> _Directions for this task_
Extract the line that contains "Instruction: Click the" and every line after it through the end of the records below, exactly as written, leaving out any pictures.

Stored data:
——
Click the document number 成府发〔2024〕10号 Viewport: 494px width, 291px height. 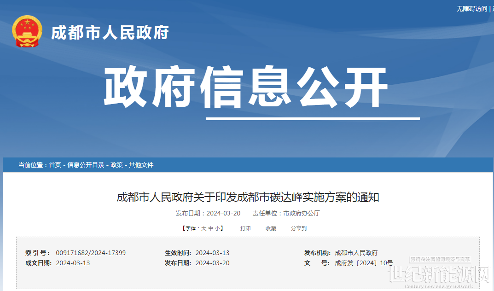coord(364,263)
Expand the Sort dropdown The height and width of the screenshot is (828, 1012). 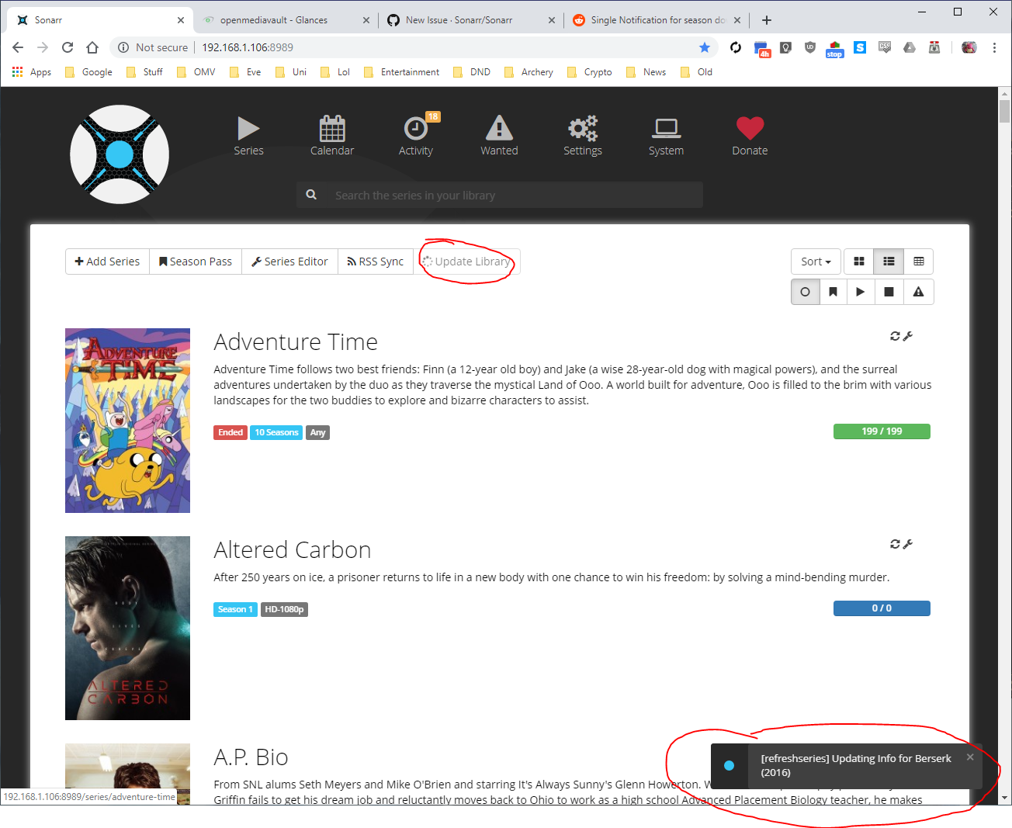(x=816, y=262)
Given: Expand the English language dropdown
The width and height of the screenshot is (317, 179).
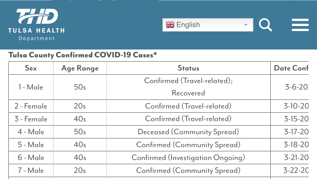Looking at the screenshot, I should point(208,25).

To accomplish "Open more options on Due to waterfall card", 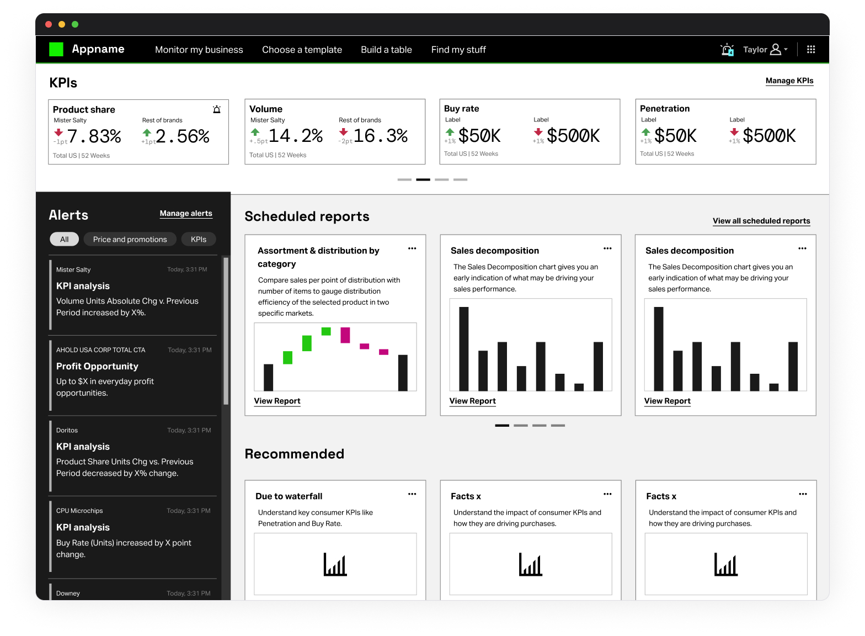I will pos(412,494).
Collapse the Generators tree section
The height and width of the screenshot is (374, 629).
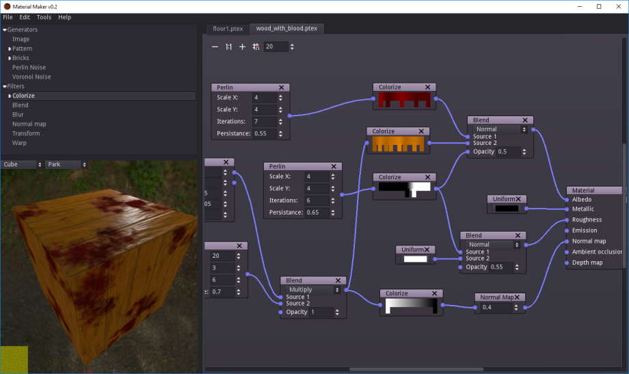pos(4,30)
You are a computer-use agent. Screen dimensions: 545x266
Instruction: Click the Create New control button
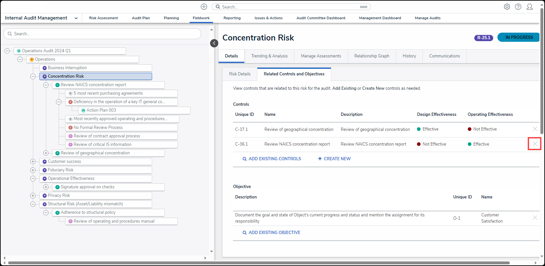334,159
——
> _Task response_
Instruction: Click the Create New control button
334,159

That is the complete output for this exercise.